I was a third year psychology graduate student working at a county hospital and was simultaneously moon lighting as nursing staff at a state hospital. I was the go-to girl when staff needed help with their most challenging patients. I spent my days as a ‘professional’, building my skills as a psychologist. At night and on weekends, I spent time just being with patients. I practiced Michael Jackson moves with a mono-lingual Spanish speaking patient who loved to shop. I’d take him to the store on campus once a week and then we’d admire each other’s moves and show off once a week at the patient’s Clubhouse. I knew I had chosen the right path on evenings like the one I spent with Jumping Jack Flash. He was an elderly, paranoid, and delusional man known to spring out of his chair without warning and whack anyone who would try to stop him. I took my radio in case I needed help and took Jack out to enjoy a sunset in the desert one night. He drifted off to sleep as I was stroking his head.
Still, I had no confidence in my abilities as a therapist. I was terrified because I had to pass a competency exam to graduate to my fourth year. My task was to conceptualize a case, determine the course of treatment, record, transcribe, and analyze my sessions. Right.
I inherited Jon, a 28 year old amnesic man. Jon had little memory of the past and could not form new memories after being hit by a car while riding his moped without a helmet. His impairments were so severe that he was unable to benefit from traditional neuropsychological rehabilitation approaches.
Every time we met, it was like meeting for the first time. After making many mistakes in my desire to ‘do it right’ (that he blissfully did not remember!), I realized that what he needed was not unique, sophisticated, or advanced. Like my other patients, he needed to connect in his own way and feel understood.
Aleksandr Romanovich Luria said (in referring to another amnesic patient), and I think he was onto something…

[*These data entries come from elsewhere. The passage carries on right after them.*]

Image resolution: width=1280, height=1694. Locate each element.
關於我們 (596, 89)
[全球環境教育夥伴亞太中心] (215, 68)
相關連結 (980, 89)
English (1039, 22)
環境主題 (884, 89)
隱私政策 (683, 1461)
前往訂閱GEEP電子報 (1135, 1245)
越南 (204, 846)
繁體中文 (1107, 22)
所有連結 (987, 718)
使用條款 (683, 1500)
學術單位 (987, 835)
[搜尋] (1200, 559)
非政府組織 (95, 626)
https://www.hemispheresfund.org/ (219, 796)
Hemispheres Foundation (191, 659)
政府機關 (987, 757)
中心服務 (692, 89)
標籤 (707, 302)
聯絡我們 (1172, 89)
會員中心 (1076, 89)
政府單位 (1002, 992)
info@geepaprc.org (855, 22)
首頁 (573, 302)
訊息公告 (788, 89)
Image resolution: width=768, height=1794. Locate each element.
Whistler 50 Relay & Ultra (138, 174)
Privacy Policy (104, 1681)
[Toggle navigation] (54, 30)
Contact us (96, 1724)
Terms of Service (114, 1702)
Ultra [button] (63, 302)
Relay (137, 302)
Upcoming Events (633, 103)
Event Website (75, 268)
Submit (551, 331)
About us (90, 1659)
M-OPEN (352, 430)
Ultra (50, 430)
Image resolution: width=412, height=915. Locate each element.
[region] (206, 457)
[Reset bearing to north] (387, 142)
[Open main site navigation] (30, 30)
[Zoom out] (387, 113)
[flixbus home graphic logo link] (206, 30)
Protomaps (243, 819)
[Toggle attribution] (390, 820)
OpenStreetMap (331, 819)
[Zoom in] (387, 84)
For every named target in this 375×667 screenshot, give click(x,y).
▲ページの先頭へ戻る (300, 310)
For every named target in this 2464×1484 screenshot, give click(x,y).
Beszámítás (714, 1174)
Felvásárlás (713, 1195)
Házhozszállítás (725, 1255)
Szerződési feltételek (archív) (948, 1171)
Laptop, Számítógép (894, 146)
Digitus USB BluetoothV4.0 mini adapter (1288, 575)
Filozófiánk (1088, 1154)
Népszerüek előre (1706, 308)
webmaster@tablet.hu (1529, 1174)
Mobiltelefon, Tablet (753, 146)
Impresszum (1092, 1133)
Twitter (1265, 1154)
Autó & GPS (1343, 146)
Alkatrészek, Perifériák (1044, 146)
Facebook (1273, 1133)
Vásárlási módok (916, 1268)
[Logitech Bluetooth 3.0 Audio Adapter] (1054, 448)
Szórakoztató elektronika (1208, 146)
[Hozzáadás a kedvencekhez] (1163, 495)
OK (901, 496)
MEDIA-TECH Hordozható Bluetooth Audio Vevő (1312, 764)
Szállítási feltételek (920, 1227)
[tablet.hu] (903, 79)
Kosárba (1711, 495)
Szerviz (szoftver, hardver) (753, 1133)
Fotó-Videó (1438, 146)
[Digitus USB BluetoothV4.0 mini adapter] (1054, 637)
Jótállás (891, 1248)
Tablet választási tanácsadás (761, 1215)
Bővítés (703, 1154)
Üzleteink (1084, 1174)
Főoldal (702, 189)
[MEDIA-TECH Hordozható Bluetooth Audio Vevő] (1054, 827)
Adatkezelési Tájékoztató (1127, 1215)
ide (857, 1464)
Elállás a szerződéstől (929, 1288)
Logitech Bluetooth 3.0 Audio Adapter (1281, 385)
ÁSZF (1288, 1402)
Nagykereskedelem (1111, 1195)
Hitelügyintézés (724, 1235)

“There are no prescriptions in a case like this. Do whatever your ingenuity and heart suggest. There is little or no hope of any recovery of his memory. But a man does not consist of memory alone. He has feeling, will, sensibilities, moral being—matters of which neuropsychology cannot speak. And it is here, beyond the realm of an impersonal psychology, that you may find ways to touch him, and change him. Neuropsychologically, there is little or nothing you can do, but in the realm of the Individual, there may be much you can do.”
Several weeks later when recounting his notes on the highlights of his month, Jon stopped and turned red. He had recorded only one thing, “she gave me a hug.” That is what mattered.